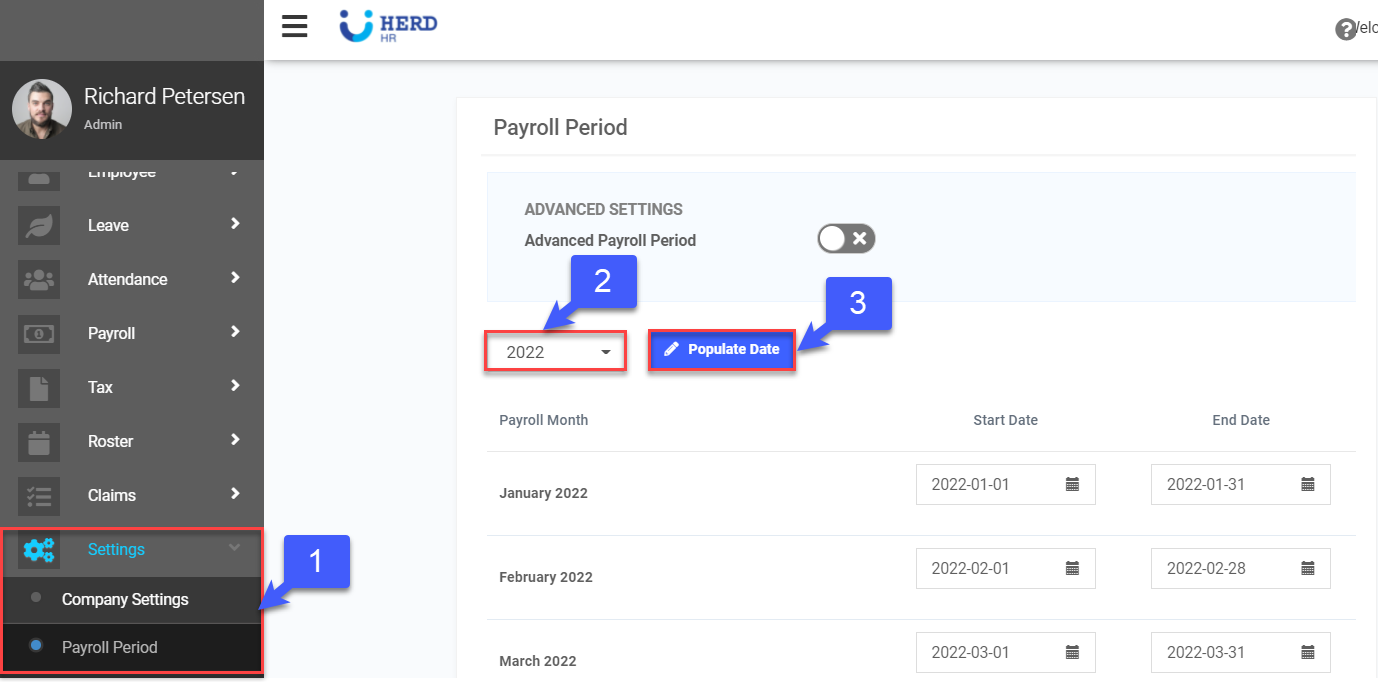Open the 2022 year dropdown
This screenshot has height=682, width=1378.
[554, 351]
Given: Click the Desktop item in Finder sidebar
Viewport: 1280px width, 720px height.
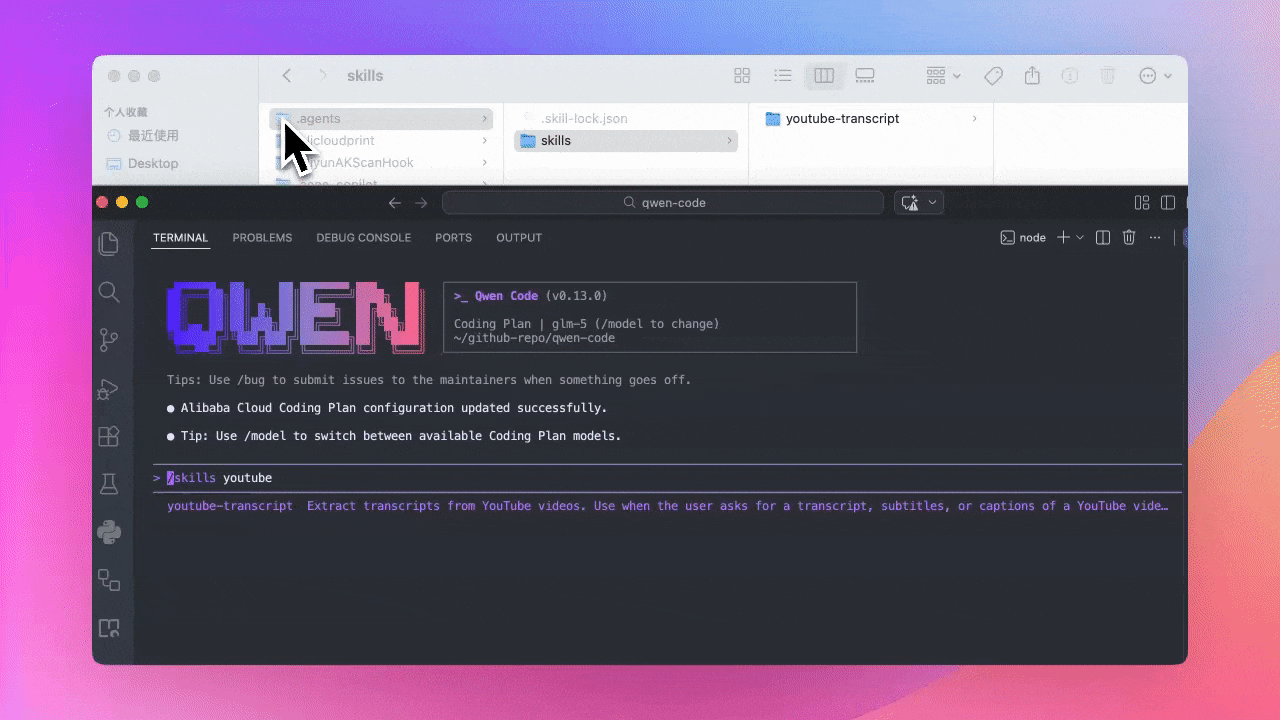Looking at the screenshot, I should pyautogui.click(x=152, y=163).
-- -- --
**Exercise prompt**
What is needed is an exact copy of the lines from the one with "Given: Click the" through the end of the data above, both included, minus any pictures.

**Answer to this task**
Given: Click the Desktop item in Finder sidebar
Viewport: 1280px width, 720px height.
Looking at the screenshot, I should pyautogui.click(x=152, y=163).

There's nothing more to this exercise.